Há dez anos exatos, estávamos completamente atônitos. O Fluminense estava perdido em seus próprios desmandos, vivendo uma sucessão de situações humilhantes. O time não emocionava a torcida, que não emocionava o time. A imprensa desprezava o clube que desprezava sua torcida. O choro da torcida não comovia os dirigentes que deixavam irresponsavelmente o Fluminense descer ladeira abaixo.
A torcida já não sorria. Afrouxaram-se os couros dos tambores. O canto, quando havia, era desafinado. Não comovia mais.
Nenhuma canção nova na torcida outrora altamente criativa, mãe do “Sorria”, do “A Benção” e tantas outras canções memoráveis, trilhas sonoras de conquistas inesquecíveis do passado.

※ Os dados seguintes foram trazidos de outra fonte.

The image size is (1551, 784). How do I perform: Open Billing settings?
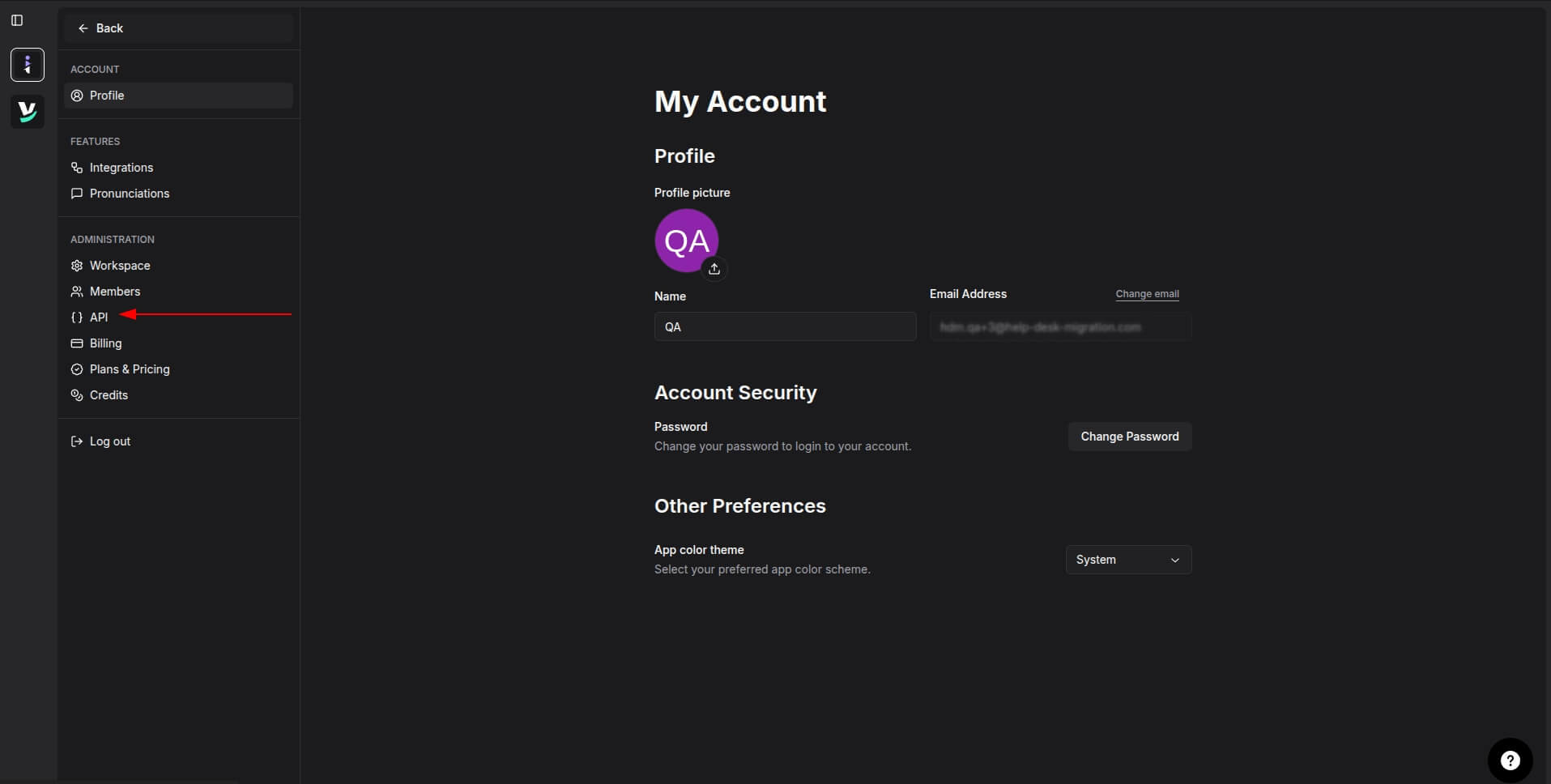click(104, 343)
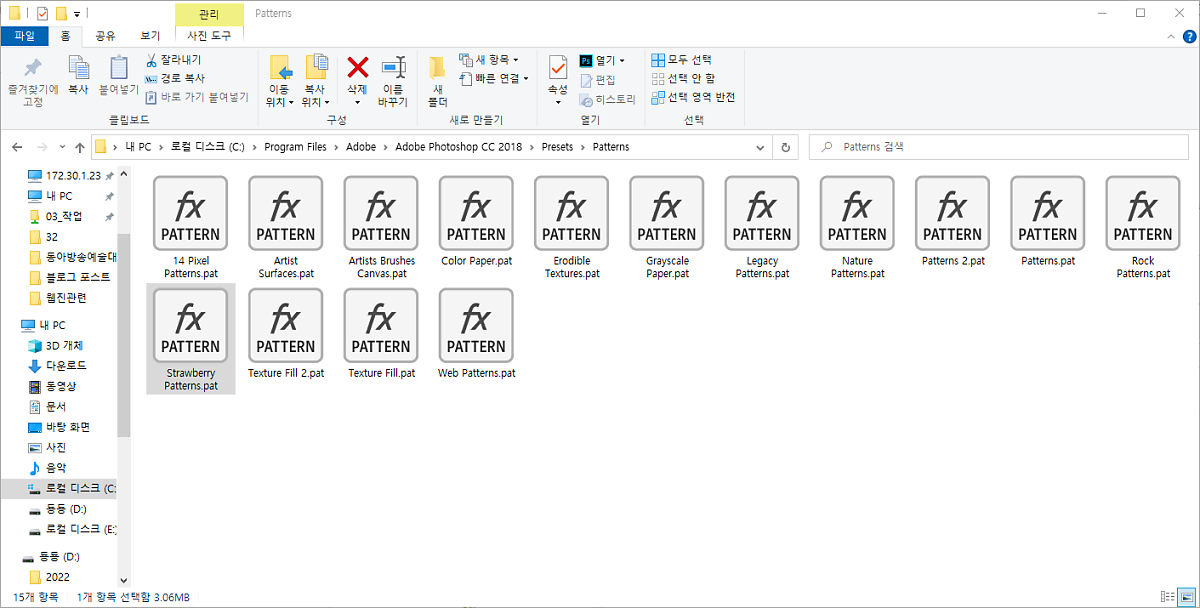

Passado? Seríamos um clube do passado? Seríamos folhas mortas? Acabou o gás para cantar um simples refrão? As cortinas se fecharam? O “show” da história do Fluminense estava terminado? Se a gente nota que uma só nota já nos esgota, o “show” perde a razão.
Enfim, era o que parecia. O fim da história Tricolor.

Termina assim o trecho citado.